Letting Go of the Numbers: Measuring AI Trustworthiness
Carol J. Smith
Carnegie Mellon University, U.S.A.
Abstract: AI systems need to be designed to work with, and for, people. A person’s willingness to trust a particular
system is based on their expectations of the system’s behavior. Their trust is complex, transient, and
personal – it cannot easily be measured. However, an AI system’s trustworthiness can be measured. A
trustworthy AI system demonstrates that it will fulfill its promise by providing evidence that it is dependable
in the context of use, and the end user has awareness of its capabilities during use. We can measure reliability
and instrument systems to monitor usage (or lack thereof) quantitatively. However, AI’s potential is bound to
perceptions of its trustworthiness, which requires qualitative measures to fully ascertain. Doing AI well
requires a reset – letting go of (some of) the numbers and learning new methods that provide a more complete
assessment of the system.
EXTENDED ABSTRACT
AI systems need to be designed to work with, and for,
people. Despite this obvious requirement, the
performance of AI systems has been primarily
focused on numeric (quantitative) values such as
accuracy and F1 scores. These measures are
important, but consider what we can learn about the
system’s fit with user needs from an accuracy score
(not much). How about measuring the system’s
trustworthiness to end users from an accuracy score?
Quantitative metrics alone are not capable of
providing a holistic view of the system’s design,
performance, and usage. If end users have an issue,
quantitative information cannot typically provide
enough information to fully understand the issue, nor
can they provide enough guidance to address it.
Unaddressed issues add up and eventually will affect
system use. Despite this, only minimal effort is
typically made to develop measures to determine if
people using AI systems find them to be helpful and
trustworthy. Prioritizing a good user experience
during development and while the system is
deployed, will help support a successful AI system.
An AI system’s potential is bound to stakeholders’

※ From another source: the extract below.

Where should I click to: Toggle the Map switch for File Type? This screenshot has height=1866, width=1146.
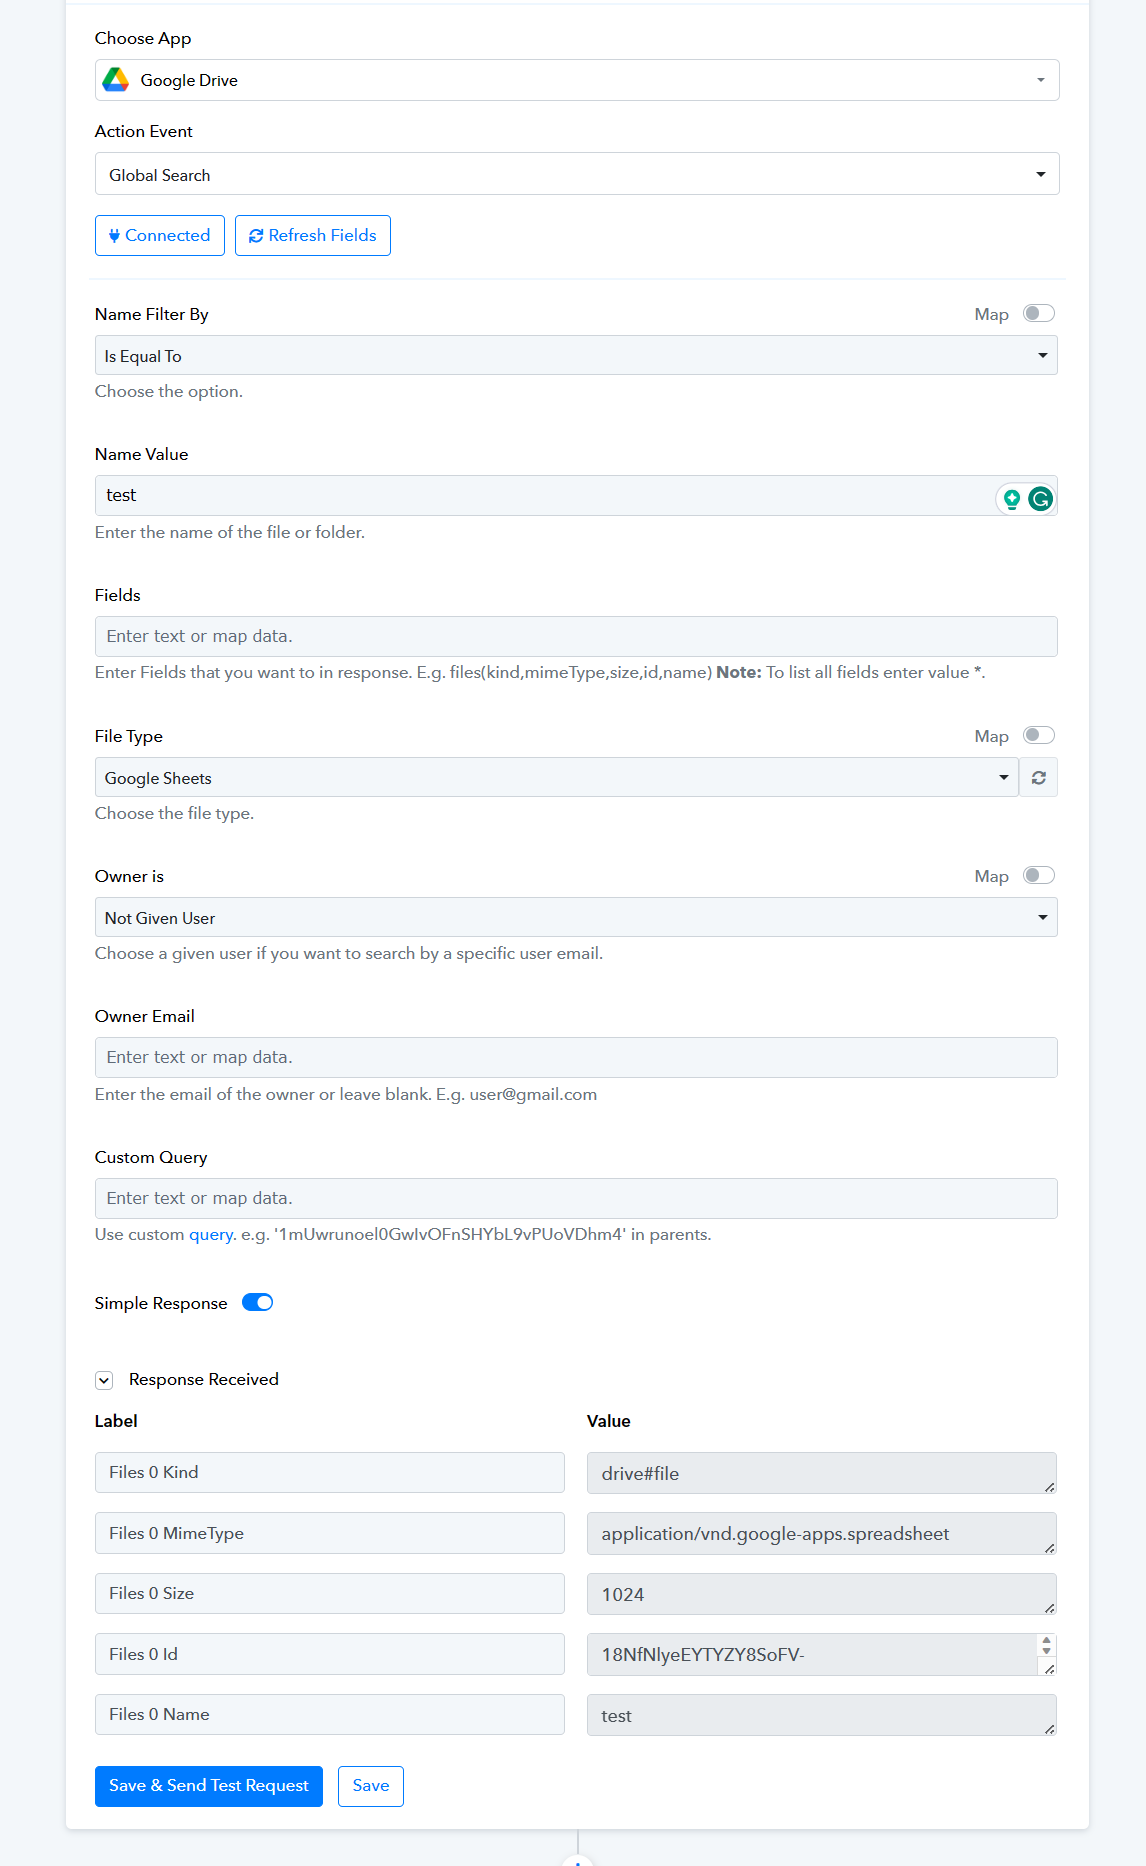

perceptions of its trustworthiness, which requires
qualitative measures to fully ascertain. I use the term
stakeholders to include those developing, acquiring,
using, and being affected by AI systems. I will
primarily discuss the people using systems and those
who are affected by AI systems and I will present
alternatives that will support you in conducting more
complete assessments of AI systems.
Trustworthiness is a property of a system that
demonstrates that it will fulfill its promise by
providing evidence that it is dependable in the context
of use and end users have awareness of its capabilities
during use (C. Gardner, et al., 2023). Users gain an
understanding (or misunderstanding) of an AI
system’s capabilities and limits as they work with it,
within their context. Their awareness of those
capabilities may be informed through training, their
direct experience, and their colleagues’ experiences,
and they will use this information to develop a
justified level of confidence - or calibrated trust of the
system.
When humans develop calibrated trust of the
system – a psychological state of adjusted confidence
that is aligned to end users’ real-time perceptions of
trustworthiness (C. Gardner, et al., 2023) – they can
be productive using the system and use it
appropriately. Calibrated trust is neither over or
under-trust – it is a true understanding of the systems
capabilities and limitation. When people over-trust a
system, they are likely to use it for tasks it was not
designed to complete. For example, a generative AI
system will excel at tasks where creativity is desirable
and is less likely to be successful for tasks requiring
retrieval of specific wording. My colleague Robin
may choose to use a generative AI system for this task
due to positive experiences using it in other contexts.
Robin is likely to find the system to be ineffective in
this new activity and will potentially distrust the
system as a result of this poor experience. Robin may
be less likely to use it - even in situations where it
could be helpful to them.